• _DATA SUPPLIED_
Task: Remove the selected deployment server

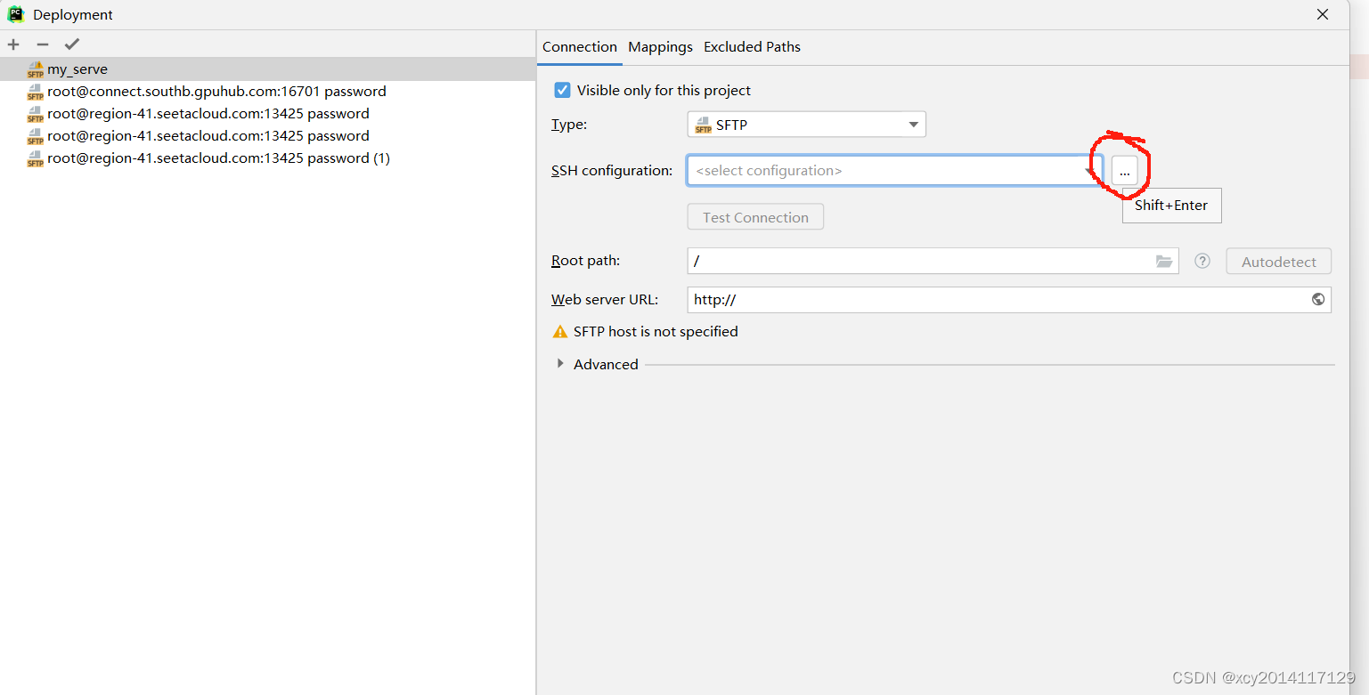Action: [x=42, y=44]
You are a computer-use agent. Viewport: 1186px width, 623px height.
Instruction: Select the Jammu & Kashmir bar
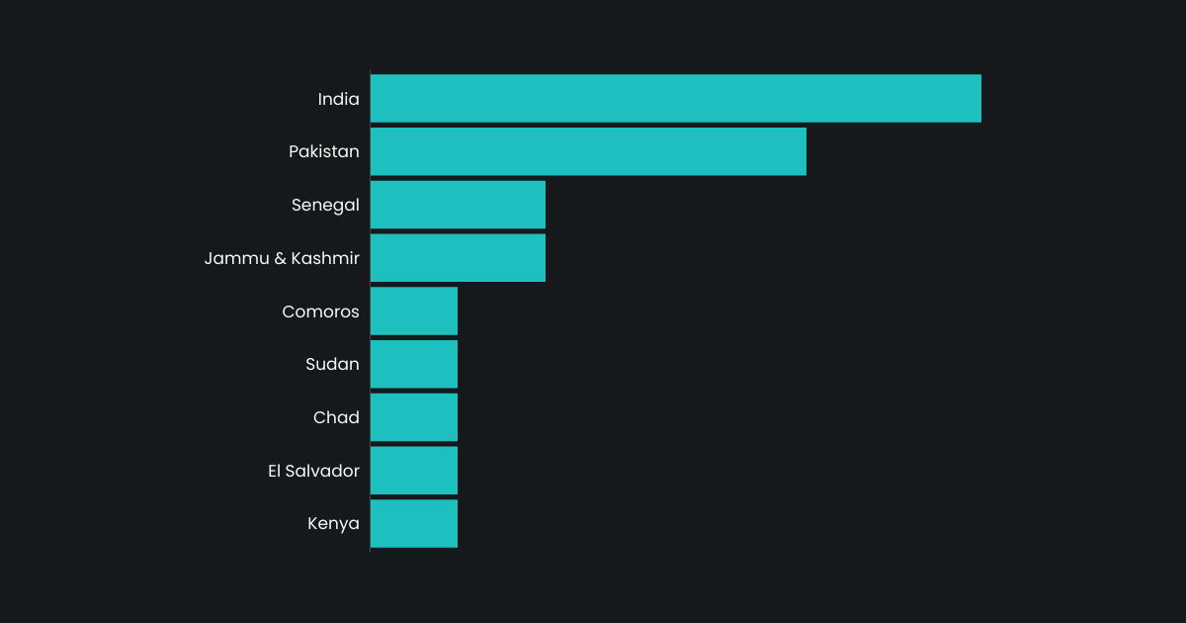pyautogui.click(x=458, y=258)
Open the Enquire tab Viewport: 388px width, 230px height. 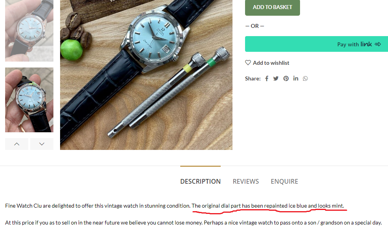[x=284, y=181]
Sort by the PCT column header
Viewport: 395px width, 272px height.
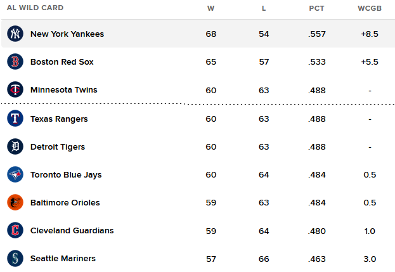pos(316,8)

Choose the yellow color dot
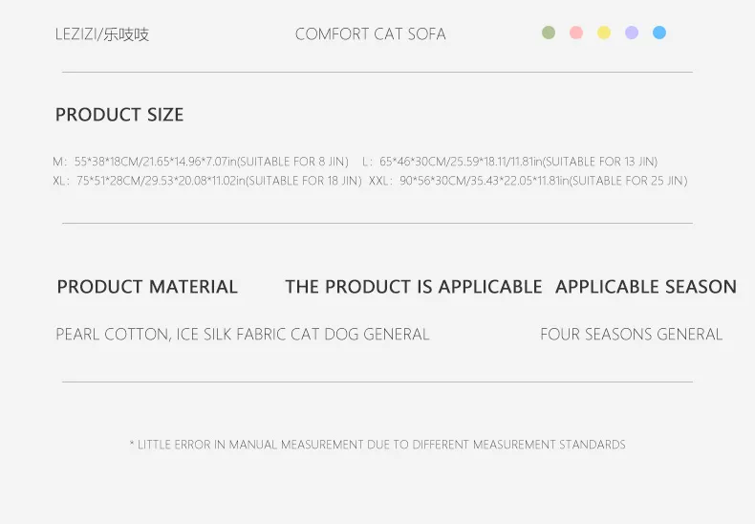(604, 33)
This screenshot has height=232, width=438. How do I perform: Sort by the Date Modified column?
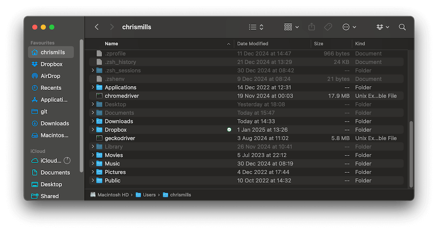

• _GIVEN EXERCISE_
Copy the records word for word, starting with the line containing "Choose the yellow color dot" and going on through the end of the records, and leave the pictures out of your answer.

• _ANSWER FOR THIS EXERCISE_
Choose the yellow color dot
(604, 33)
This screenshot has height=232, width=438. How do I perform: Sort by the Date Modified column?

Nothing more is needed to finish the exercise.